Le rôle des syndicats
La politique tarifaire s’est technocratisée, la formation politique a été négligée. Dans la pratique, cela s’est traduit par l’obligation respecter la paix sociale pendant la durée de validité des conventions collectives, en lieu et place de la pratique et de la culture du conflit, le service au lieu de l’organisation, la politique du symbole comme substitut d’acquis solides. Il en résulte un vide que les militant.e.s de l’extrême droite remplissent - non pas avec de meilleurs concepts, mais avec des récits émotionnels et du ressentiment.

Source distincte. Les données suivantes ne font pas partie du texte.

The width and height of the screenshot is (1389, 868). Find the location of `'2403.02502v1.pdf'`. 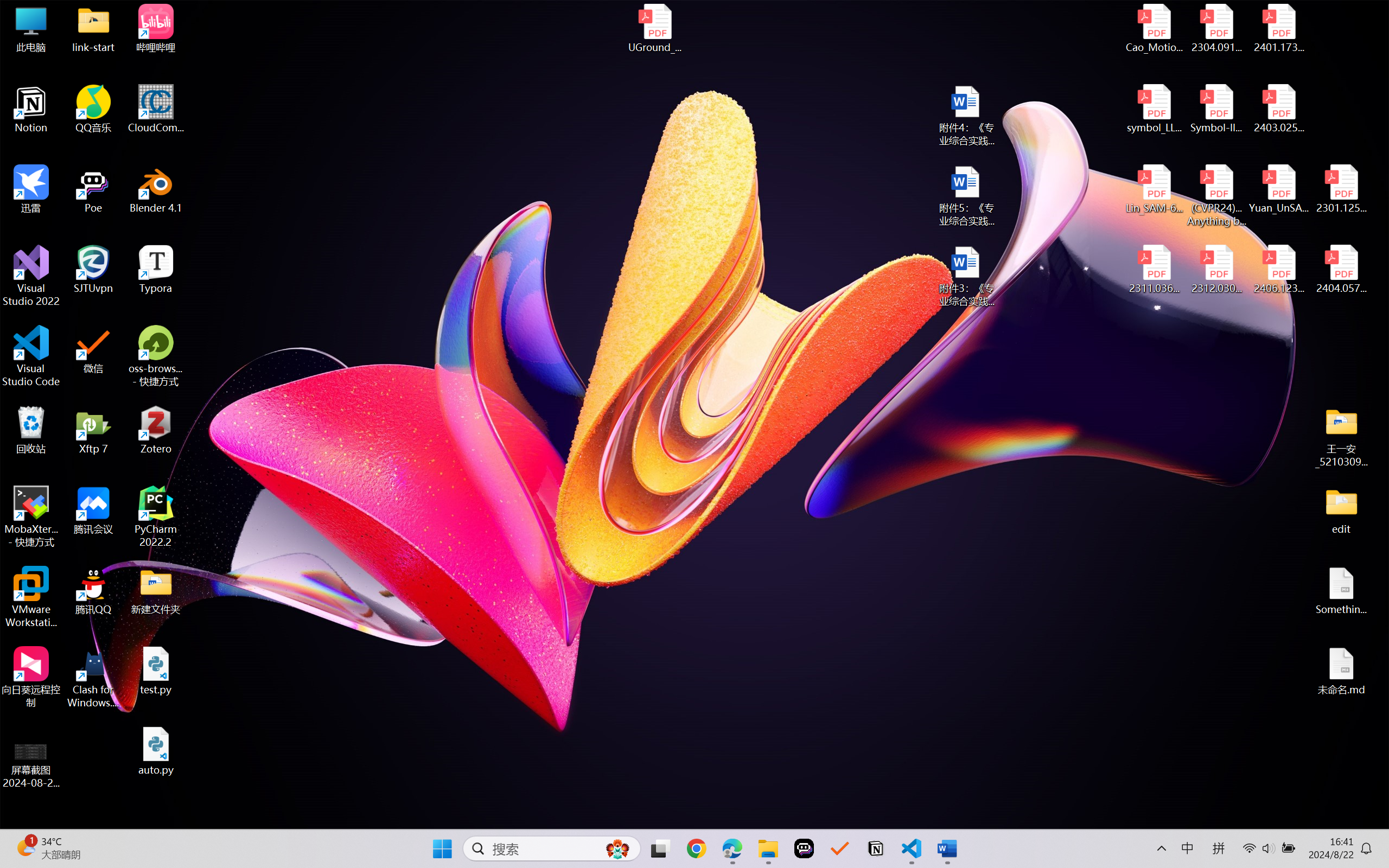

'2403.02502v1.pdf' is located at coordinates (1278, 109).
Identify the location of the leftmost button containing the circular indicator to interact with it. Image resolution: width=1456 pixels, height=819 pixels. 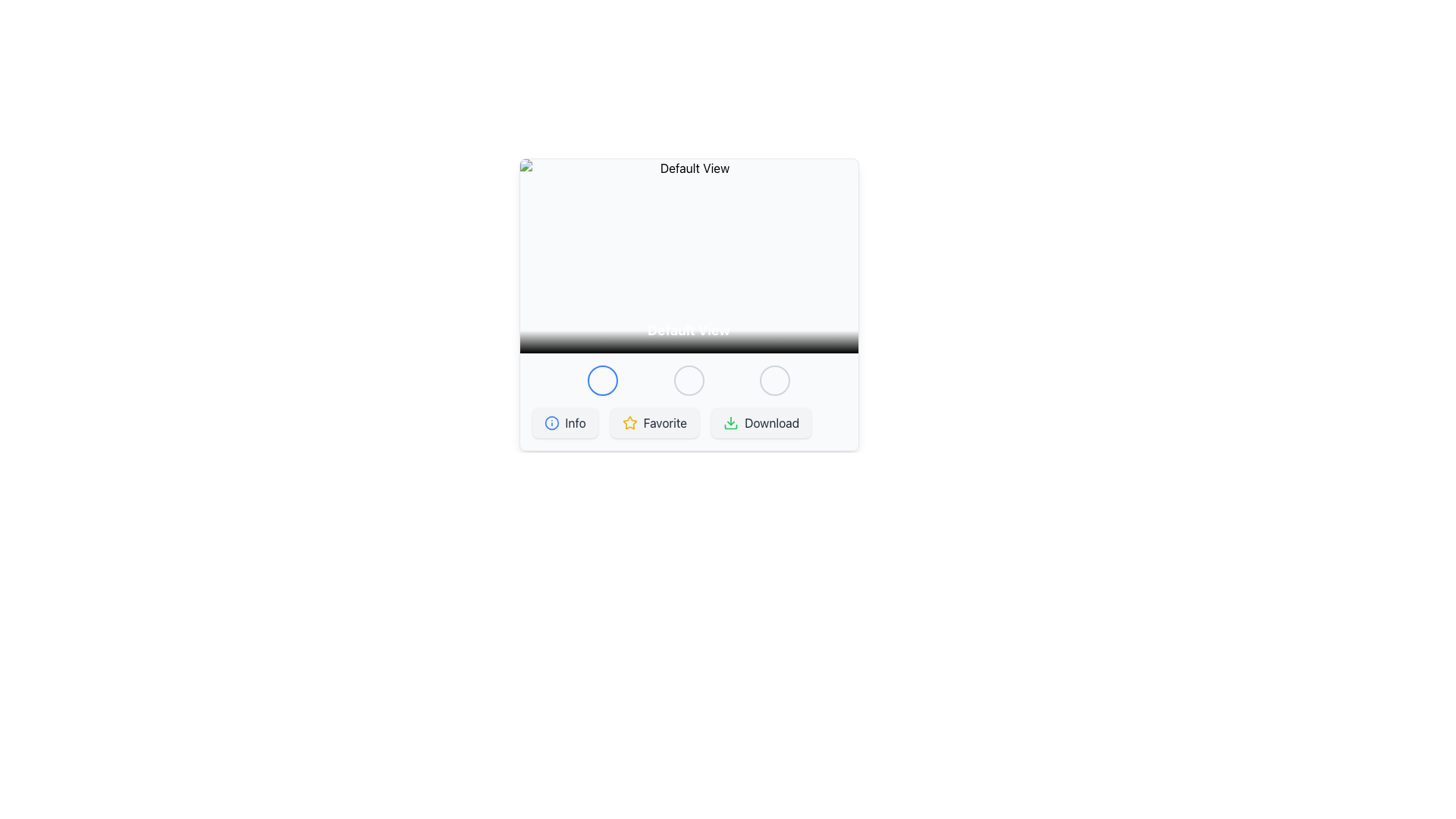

Cela vaut également pour la relance keynésienne entraînéepar l’armement, que soutiennent de nombreux syndicats. Dans un tel contexte, Oliver Hilburger peut se permettre de se présenter comme un syndicaliste antimilitariste et pacifiste : « c’est du cynique que de faire miroiter aux ouvriers menacés de perdre leur emploi « des emplois dans l’armement en Allemagne pour compenser les emplois qui ont été perdus à cause de leurs erreurs à eux [ceux d’en haut, en général ndr]... Cynique d’une part, parce que ce n’est pas le genre de message qui apporte quelque chose de positif à l’humanité, et cynique d’autre part, parce que les gens qui y travaillent... doivent eux aussi envoyer leurs fils à la guerre. Et c’est pourquoi je suis profondément convaincu que le syndicat doit, par principe, s’engager pour la paix », a déclaré Hilburger lors d’une conférence de presse à l’occasion de la création du bureau régional de« Zentrum » du nord-ouest le 24 avril dernier.
Pour contrer l’offensive de l’extrême droite, il faut une réorientation stratégique des syndicats : une formation politique, une politique tarifaire de défense de nos intérêts de classes, une démarcation conséquente par rapport à l’extrême droite et une politique anti-guerre tout aussi conséquente. Mais il faut surtout repenser l’identité du syndicat : non pas un prestataire de services neutre, mais un mouvement social actif qui fait à nouveau des entreprises des lieux de solidarité.
L’infiltration de l’extrême droite ne doit rien au hasard. Elle suit un plan - et elle se poursuivra si elle n’est pas combattue avec détermination. Les élections aux comités d’entreprise du printemps 2026 seront donc un test grandeur nature pour la capacité de mobilisation syndicale, la défense du droit de grève, la solidarité avec les collègues avec ou sans papiers allemands et la défense des conventions collectives.